- Born: July 29, 1983 (age 43) Fayetteville, Arkansas
- Education: B.S. in Biology
- Alma mater: University of Arkansas
- Occupation: Reality television personality
- Years active: 2009-present
- Television: HGTV Design Star
- Spouse: Dasha Faires
- Website: danielgradyfaires.com

= Daniel Grady Faires =

Daniel Grady Faires (born July 29, 1983) is a contractor, interior designer and craftsman, who was born in Fayetteville, Arkansas.

== Personal life ==
Daniel Faires graduated from the University of Arkansas with a bachelor's degree in Biology.

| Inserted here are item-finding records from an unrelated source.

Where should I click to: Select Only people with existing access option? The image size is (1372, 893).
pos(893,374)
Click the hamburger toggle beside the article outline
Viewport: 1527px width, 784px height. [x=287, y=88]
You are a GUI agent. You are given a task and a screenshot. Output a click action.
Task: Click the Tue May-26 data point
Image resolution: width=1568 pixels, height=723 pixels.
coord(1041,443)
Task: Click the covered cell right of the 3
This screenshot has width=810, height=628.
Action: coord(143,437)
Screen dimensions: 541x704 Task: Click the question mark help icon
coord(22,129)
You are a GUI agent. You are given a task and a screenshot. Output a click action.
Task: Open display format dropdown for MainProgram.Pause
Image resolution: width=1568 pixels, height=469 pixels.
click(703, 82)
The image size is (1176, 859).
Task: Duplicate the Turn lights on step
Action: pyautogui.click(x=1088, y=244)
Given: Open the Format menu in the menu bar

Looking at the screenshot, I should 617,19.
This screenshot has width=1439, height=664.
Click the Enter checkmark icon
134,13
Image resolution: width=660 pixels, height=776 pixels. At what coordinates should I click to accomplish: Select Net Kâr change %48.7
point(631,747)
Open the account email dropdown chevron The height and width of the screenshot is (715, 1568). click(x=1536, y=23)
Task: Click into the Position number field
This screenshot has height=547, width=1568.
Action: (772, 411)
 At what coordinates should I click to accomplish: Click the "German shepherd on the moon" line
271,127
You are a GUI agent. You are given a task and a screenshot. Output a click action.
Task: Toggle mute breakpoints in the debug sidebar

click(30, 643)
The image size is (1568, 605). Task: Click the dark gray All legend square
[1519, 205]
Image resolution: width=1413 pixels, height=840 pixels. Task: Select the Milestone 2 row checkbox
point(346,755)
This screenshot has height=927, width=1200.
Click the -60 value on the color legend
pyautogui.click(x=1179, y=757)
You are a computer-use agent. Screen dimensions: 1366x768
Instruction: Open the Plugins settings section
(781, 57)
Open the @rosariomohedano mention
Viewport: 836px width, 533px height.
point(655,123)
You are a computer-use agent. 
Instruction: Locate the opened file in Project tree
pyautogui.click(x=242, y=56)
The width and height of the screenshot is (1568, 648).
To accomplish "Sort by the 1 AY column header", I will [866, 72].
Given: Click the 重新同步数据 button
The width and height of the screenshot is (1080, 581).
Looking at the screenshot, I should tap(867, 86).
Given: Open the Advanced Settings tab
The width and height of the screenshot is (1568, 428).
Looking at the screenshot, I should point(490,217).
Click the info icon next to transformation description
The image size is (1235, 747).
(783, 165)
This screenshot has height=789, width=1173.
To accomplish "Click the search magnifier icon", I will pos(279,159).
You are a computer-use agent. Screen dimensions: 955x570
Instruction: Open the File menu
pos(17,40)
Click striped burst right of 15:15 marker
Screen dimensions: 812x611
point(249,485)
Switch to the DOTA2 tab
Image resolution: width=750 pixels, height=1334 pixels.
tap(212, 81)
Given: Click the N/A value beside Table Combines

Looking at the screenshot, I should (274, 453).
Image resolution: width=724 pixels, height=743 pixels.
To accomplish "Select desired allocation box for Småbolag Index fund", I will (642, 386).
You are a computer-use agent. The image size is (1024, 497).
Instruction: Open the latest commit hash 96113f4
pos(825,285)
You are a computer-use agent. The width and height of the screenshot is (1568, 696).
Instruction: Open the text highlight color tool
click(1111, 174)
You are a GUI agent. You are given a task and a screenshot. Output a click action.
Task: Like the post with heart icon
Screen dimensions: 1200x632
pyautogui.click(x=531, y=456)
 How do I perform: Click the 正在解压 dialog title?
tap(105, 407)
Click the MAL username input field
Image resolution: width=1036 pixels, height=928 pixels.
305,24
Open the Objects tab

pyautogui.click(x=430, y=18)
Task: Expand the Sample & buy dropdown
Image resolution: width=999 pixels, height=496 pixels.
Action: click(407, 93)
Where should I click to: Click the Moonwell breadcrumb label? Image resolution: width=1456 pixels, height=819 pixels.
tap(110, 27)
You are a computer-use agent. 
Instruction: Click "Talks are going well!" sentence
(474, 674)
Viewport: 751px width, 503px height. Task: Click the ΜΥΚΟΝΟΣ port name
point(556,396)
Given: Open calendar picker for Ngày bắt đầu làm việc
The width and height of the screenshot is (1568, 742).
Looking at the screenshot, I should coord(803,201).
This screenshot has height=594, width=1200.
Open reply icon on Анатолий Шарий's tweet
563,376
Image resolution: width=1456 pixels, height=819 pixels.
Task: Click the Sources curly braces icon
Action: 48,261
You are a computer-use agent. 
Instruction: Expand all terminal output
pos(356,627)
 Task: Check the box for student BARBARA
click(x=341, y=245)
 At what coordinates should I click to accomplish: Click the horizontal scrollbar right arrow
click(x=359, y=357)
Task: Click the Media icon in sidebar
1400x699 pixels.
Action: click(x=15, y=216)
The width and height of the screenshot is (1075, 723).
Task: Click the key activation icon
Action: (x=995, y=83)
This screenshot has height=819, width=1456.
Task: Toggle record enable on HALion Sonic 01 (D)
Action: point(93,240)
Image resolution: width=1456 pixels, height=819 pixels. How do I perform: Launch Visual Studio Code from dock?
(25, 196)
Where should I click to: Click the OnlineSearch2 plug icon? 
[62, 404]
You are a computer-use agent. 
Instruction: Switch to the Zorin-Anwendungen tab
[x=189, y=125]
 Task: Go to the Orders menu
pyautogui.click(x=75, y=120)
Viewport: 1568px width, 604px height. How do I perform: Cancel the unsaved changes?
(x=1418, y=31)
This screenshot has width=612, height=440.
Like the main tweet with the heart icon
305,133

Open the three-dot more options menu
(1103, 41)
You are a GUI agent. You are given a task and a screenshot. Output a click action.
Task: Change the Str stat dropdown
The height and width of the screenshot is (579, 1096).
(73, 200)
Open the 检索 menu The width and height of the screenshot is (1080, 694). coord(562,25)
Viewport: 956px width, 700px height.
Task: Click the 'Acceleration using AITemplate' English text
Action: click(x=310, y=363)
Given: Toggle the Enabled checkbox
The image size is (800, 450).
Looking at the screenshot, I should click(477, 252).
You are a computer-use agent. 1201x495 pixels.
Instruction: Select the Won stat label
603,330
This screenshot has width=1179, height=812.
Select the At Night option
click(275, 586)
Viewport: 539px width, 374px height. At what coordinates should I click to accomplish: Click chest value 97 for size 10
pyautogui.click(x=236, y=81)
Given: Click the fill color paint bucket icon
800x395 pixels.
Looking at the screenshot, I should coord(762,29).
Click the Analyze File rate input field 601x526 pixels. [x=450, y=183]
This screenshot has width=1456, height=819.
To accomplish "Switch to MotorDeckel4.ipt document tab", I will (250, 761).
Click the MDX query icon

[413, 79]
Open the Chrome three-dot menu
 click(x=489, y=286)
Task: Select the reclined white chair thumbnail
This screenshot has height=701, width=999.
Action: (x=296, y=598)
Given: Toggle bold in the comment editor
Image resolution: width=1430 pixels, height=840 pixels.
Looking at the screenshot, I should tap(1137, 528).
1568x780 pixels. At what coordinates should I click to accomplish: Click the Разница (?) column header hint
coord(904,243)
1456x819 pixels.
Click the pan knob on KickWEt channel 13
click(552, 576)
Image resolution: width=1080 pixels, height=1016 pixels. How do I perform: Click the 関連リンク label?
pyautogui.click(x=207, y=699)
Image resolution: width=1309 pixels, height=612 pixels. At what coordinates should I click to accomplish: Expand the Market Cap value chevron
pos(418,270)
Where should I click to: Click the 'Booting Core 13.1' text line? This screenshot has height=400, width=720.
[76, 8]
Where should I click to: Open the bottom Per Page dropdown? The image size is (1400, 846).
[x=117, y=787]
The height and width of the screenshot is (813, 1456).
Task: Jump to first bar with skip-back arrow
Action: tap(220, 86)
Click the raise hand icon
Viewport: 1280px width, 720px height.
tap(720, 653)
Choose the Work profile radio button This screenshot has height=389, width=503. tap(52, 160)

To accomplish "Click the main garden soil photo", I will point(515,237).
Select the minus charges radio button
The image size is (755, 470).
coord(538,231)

Faires operates an interior design and contract company, a furniture business called Capsule Furniture and a homegoods store, Lonesome Whistler, that sells a combination of hand-made objects, vintage items, and designer goods.

== Television career ==
He entered the reality television genre in October 2009 when he competed to become DIY Network's next “Studfinder”. Soon after, he was selected as one of the final 12 contestants for season five of HGTV’s design-based reality television competition HGTV Design Star, on which he was voted Fan Favorite.

As of 2011, he is the host of HGTV.com’s DanMade, a video series that highlights "sustainable and budget-friendly design", and he appears in videos for footwear sold by Sears.